- TASK TO CARRY OUT -
Reproduce every one of the records below line for line, changing nothing.

▬▬▬▬▬▬▬▬▬▬

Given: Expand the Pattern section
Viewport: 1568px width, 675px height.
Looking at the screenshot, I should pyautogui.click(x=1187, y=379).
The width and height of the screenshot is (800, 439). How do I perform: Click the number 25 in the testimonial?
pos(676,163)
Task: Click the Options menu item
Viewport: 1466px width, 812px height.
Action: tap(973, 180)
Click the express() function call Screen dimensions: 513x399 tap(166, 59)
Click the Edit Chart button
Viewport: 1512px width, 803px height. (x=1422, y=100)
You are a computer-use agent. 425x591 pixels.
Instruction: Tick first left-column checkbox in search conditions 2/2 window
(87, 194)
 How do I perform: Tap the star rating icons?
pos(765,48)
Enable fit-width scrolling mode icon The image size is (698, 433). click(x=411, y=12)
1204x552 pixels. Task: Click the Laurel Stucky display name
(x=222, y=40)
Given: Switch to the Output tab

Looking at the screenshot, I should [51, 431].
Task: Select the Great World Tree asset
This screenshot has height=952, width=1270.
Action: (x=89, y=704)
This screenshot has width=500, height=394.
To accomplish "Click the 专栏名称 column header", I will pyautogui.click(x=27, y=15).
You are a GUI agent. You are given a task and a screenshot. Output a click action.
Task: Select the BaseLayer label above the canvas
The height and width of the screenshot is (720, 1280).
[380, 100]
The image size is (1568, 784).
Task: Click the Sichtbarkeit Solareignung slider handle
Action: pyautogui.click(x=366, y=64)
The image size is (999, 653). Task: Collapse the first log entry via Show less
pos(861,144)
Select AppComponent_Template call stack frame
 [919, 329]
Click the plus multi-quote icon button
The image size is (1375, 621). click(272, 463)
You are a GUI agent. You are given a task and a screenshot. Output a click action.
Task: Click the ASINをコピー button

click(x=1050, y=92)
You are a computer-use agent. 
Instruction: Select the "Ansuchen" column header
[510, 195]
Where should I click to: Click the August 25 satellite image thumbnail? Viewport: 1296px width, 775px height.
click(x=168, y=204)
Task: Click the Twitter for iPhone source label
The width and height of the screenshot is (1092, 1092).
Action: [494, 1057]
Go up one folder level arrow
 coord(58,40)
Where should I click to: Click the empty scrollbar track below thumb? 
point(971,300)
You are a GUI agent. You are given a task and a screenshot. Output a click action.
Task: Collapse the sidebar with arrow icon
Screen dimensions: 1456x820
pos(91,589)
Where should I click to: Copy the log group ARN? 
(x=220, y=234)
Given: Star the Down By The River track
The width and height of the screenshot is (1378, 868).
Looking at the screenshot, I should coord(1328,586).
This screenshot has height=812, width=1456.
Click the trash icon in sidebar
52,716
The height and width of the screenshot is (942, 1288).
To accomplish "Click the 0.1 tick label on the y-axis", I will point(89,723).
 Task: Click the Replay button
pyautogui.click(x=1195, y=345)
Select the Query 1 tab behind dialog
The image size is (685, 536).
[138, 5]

▬▬▬▬▬▬▬▬▬▬

- OUTPUT FOR THIS EXERCISE -
Given: Expand the Pattern section
Viewport: 1568px width, 675px height.
Looking at the screenshot, I should pyautogui.click(x=1187, y=379).
The width and height of the screenshot is (800, 439). How do I perform: Click the number 25 in the testimonial?
pos(676,163)
Task: Click the Options menu item
Viewport: 1466px width, 812px height.
Action: tap(973, 180)
Click the express() function call Screen dimensions: 513x399 tap(166, 59)
Click the Edit Chart button
Viewport: 1512px width, 803px height. (x=1422, y=100)
You are a computer-use agent. 425x591 pixels.
Instruction: Tick first left-column checkbox in search conditions 2/2 window
(87, 194)
 How do I perform: Tap the star rating icons?
pos(765,48)
Enable fit-width scrolling mode icon The image size is (698, 433). click(x=411, y=12)
1204x552 pixels. Task: Click the Laurel Stucky display name
(x=222, y=40)
Given: Switch to the Output tab

Looking at the screenshot, I should [51, 431].
Task: Select the Great World Tree asset
This screenshot has height=952, width=1270.
Action: (x=89, y=704)
This screenshot has width=500, height=394.
To accomplish "Click the 专栏名称 column header", I will pyautogui.click(x=27, y=15).
You are a GUI agent. You are given a task and a screenshot. Output a click action.
Task: Select the BaseLayer label above the canvas
The height and width of the screenshot is (720, 1280).
[380, 100]
The image size is (1568, 784).
Task: Click the Sichtbarkeit Solareignung slider handle
Action: pyautogui.click(x=366, y=64)
The image size is (999, 653). Task: Collapse the first log entry via Show less
pos(861,144)
Select AppComponent_Template call stack frame
 [919, 329]
Click the plus multi-quote icon button
The image size is (1375, 621). click(272, 463)
You are a GUI agent. You are given a task and a screenshot. Output a click action.
Task: Click the ASINをコピー button

click(x=1050, y=92)
You are a computer-use agent. 
Instruction: Select the "Ansuchen" column header
[510, 195]
Where should I click to: Click the August 25 satellite image thumbnail? Viewport: 1296px width, 775px height.
click(x=168, y=204)
Task: Click the Twitter for iPhone source label
The width and height of the screenshot is (1092, 1092).
Action: [494, 1057]
Go up one folder level arrow
 coord(58,40)
Where should I click to: Click the empty scrollbar track below thumb? 
point(971,300)
You are a GUI agent. You are given a task and a screenshot. Output a click action.
Task: Collapse the sidebar with arrow icon
Screen dimensions: 1456x820
pos(91,589)
Where should I click to: Copy the log group ARN? 
(x=220, y=234)
Given: Star the Down By The River track
The width and height of the screenshot is (1378, 868).
Looking at the screenshot, I should coord(1328,586).
This screenshot has height=812, width=1456.
Click the trash icon in sidebar
52,716
The height and width of the screenshot is (942, 1288).
To accomplish "Click the 0.1 tick label on the y-axis", I will point(89,723).
 Task: Click the Replay button
pyautogui.click(x=1195, y=345)
Select the Query 1 tab behind dialog
The image size is (685, 536).
[138, 5]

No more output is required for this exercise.